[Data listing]
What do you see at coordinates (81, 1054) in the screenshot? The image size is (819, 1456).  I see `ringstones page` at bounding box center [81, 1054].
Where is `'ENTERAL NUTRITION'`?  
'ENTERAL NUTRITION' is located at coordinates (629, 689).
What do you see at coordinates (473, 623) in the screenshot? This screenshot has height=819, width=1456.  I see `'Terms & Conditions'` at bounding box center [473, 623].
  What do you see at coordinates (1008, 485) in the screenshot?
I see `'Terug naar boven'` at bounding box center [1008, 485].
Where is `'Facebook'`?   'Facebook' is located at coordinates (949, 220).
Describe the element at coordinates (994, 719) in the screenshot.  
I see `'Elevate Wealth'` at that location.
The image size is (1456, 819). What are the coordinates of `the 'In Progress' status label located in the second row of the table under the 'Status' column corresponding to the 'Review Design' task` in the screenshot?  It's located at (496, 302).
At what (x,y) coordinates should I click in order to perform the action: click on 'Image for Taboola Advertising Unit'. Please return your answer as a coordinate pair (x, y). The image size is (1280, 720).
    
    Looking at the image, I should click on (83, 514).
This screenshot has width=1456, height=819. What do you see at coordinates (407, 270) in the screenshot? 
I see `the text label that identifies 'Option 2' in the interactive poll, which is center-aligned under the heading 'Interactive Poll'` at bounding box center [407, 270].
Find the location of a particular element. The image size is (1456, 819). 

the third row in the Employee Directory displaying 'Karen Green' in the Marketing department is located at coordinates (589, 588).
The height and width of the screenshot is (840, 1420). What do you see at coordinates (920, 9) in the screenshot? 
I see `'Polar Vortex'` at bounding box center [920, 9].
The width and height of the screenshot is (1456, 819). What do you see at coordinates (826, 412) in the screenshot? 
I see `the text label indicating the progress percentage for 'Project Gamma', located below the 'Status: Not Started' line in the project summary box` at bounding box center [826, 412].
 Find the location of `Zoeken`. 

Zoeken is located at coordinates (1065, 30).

THE REQUEST |
Transcribe the data listing above word for word, from its first line through the line that contains "center [920, 9].", and include nothing after that line.

WRITTEN ANSWER |
What do you see at coordinates (81, 1054) in the screenshot? The image size is (819, 1456).  I see `ringstones page` at bounding box center [81, 1054].
Where is `'ENTERAL NUTRITION'`?  
'ENTERAL NUTRITION' is located at coordinates (629, 689).
What do you see at coordinates (473, 623) in the screenshot? This screenshot has height=819, width=1456.  I see `'Terms & Conditions'` at bounding box center [473, 623].
  What do you see at coordinates (1008, 485) in the screenshot?
I see `'Terug naar boven'` at bounding box center [1008, 485].
Where is `'Facebook'`?   'Facebook' is located at coordinates (949, 220).
Describe the element at coordinates (994, 719) in the screenshot.  
I see `'Elevate Wealth'` at that location.
The image size is (1456, 819). What are the coordinates of `the 'In Progress' status label located in the second row of the table under the 'Status' column corresponding to the 'Review Design' task` in the screenshot?  It's located at (496, 302).
At what (x,y) coordinates should I click in order to perform the action: click on 'Image for Taboola Advertising Unit'. Please return your answer as a coordinate pair (x, y). The image size is (1280, 720).
    
    Looking at the image, I should click on (83, 514).
This screenshot has width=1456, height=819. What do you see at coordinates (407, 270) in the screenshot? 
I see `the text label that identifies 'Option 2' in the interactive poll, which is center-aligned under the heading 'Interactive Poll'` at bounding box center [407, 270].
Find the location of a particular element. The image size is (1456, 819). 

the third row in the Employee Directory displaying 'Karen Green' in the Marketing department is located at coordinates (589, 588).
The height and width of the screenshot is (840, 1420). What do you see at coordinates (920, 9) in the screenshot? 
I see `'Polar Vortex'` at bounding box center [920, 9].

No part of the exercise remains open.